Phospholipid binding and the activation of group IA secreted phospholipase A2

Equilibrium dialysis was used to study the binding of two nonhydrolyzable, short chain phospholipid analogues to the secreted group IA phospholipase A(2) (PLA(2)), which has been shown to contain several phospholipid binding sites that dramatically affect activity. This study provides new insight into how these activations occur. One analogue contained a phosphorylethanolamine (DiC(6)SNPE) headgroup, while the other contained a phosphorylcholine (DiC(6)SNPC) headgroup. Using phospholipase D, we incorporated tritium into each analogue. No binding of DiC6SNPE to PLA(2) was observed under submicellar conditions. Addition of submicellar amounts of Triton X- 100 resulted in a linear nonsaturating response to lipid concentration, suggestive of premicellar aggregation of the DiC6SNPE with Triton X- 100 and PLA(2).
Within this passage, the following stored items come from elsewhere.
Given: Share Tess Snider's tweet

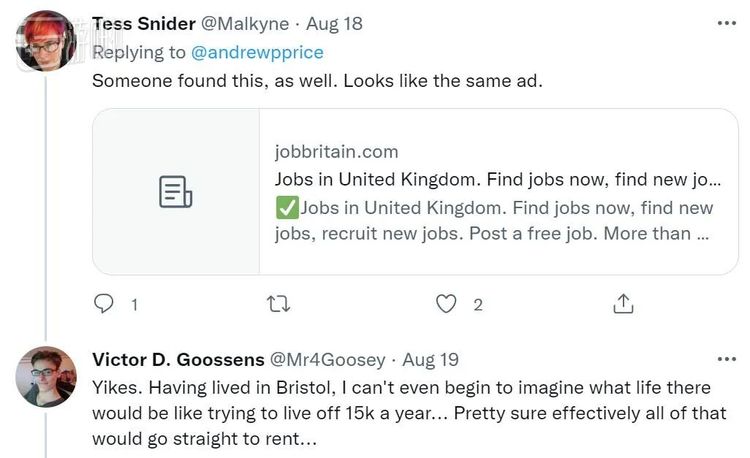Looking at the screenshot, I should 622,304.
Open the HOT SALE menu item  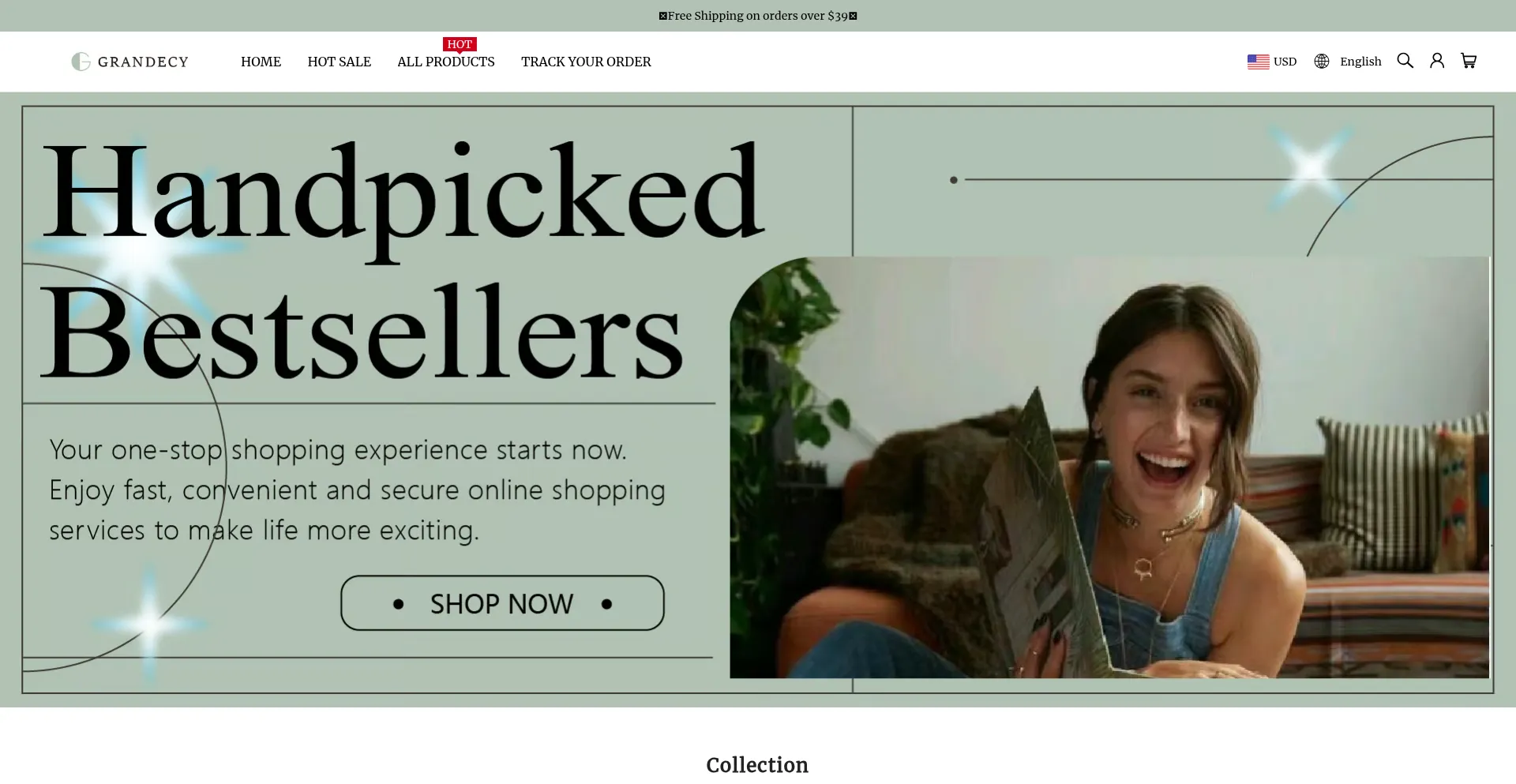click(x=339, y=62)
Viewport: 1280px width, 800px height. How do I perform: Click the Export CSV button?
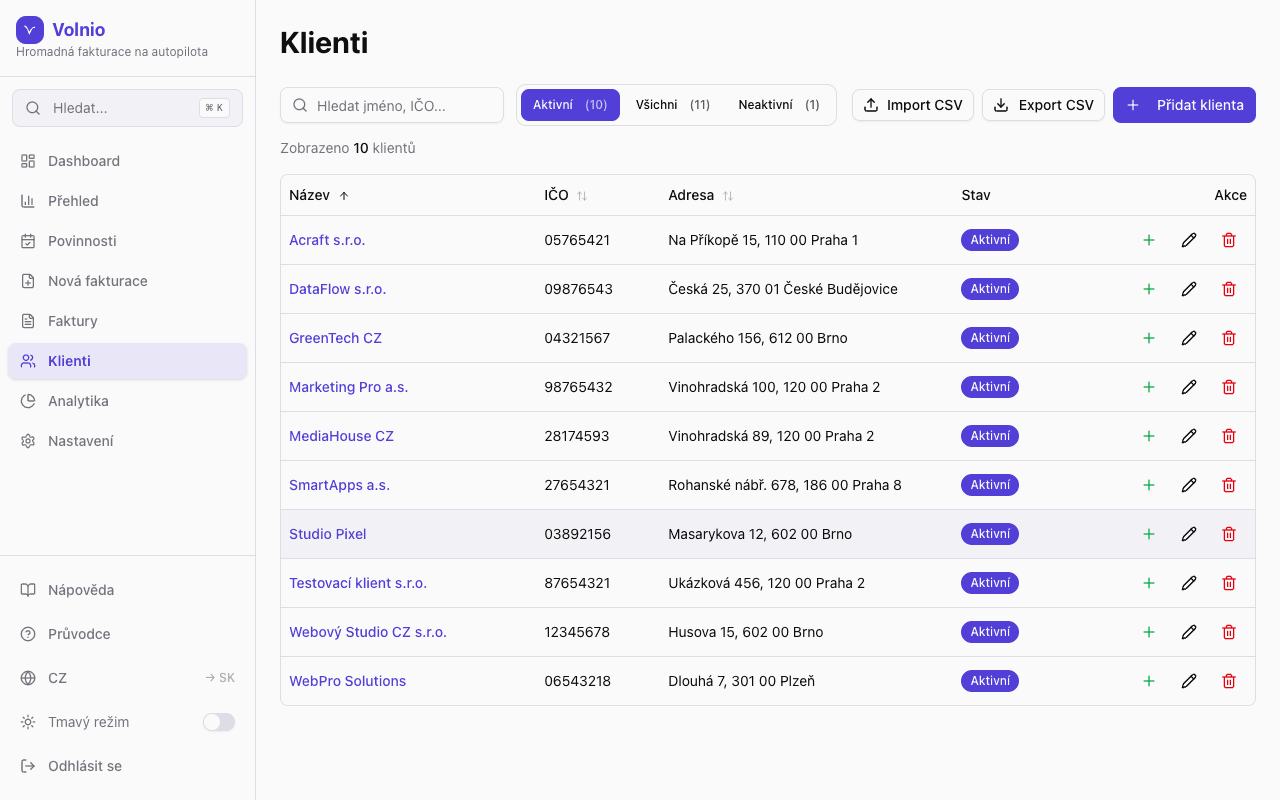[1043, 105]
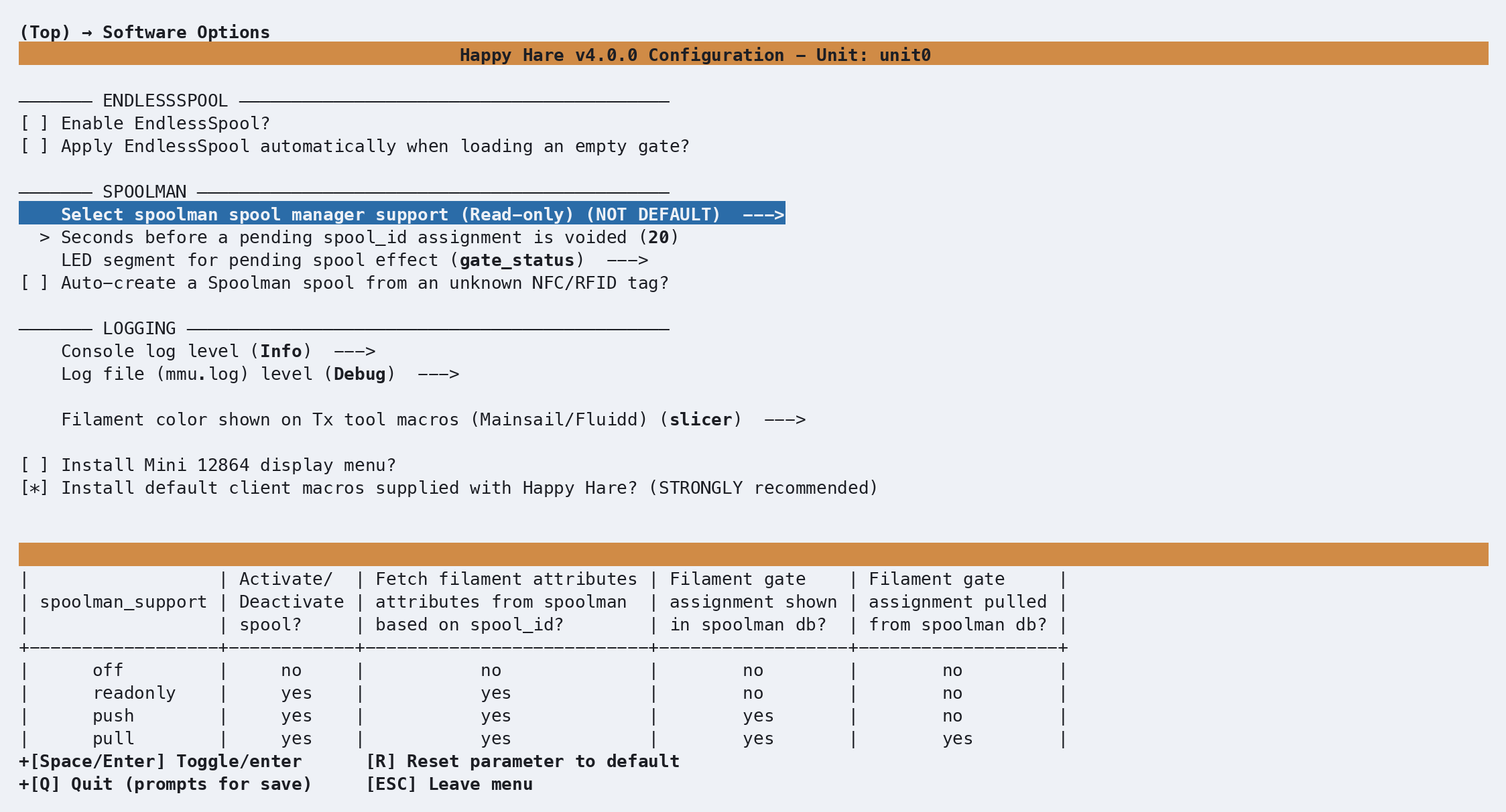Open the Select spoolman spool manager support submenu
1506x812 pixels.
pyautogui.click(x=402, y=213)
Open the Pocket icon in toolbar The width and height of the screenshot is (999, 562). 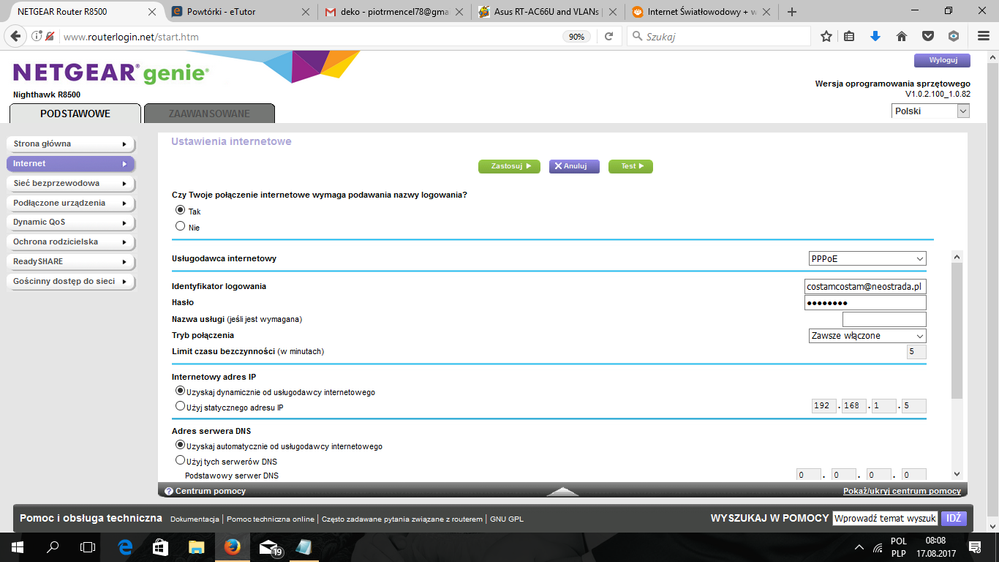pos(928,36)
Binding of DiC(6)SNPE when presented as Triton X- 100 mixed micelles saturated at 0.93 binding sites per PLA(2) with a K-D of 38 muM. Addition of sphingomyelin, a potent activator of PLA(2) hydrolysis of phosphorylethanolamine containing compounds, resulted in a 13-fold decrease in the K-D, to 2.8 muM. This suggests that changes in the catalytic site binding affinity contribute to "phosphatidylcholine activation". Binding of DiC(6)SNPC with 2.0 mM Triton X-100 showed positive cooperativity (Hill coefficient of 1.7), which saturated at 2.0 binding sites per PLA(2). No binding of either analogue was observed when the catalytic site was alkylated with p-bromophenacyl bromide. Since p-bromophenacyl bromide does not physically block the phosphatidylcholine activator site, this indicates that the two phosphatidy1choline binding sites interact. The binding studies show that DiC(6)SNPC binds cooperatively to two sites on group IA PLA(2), while DiC(6)SNPE binds to only one site.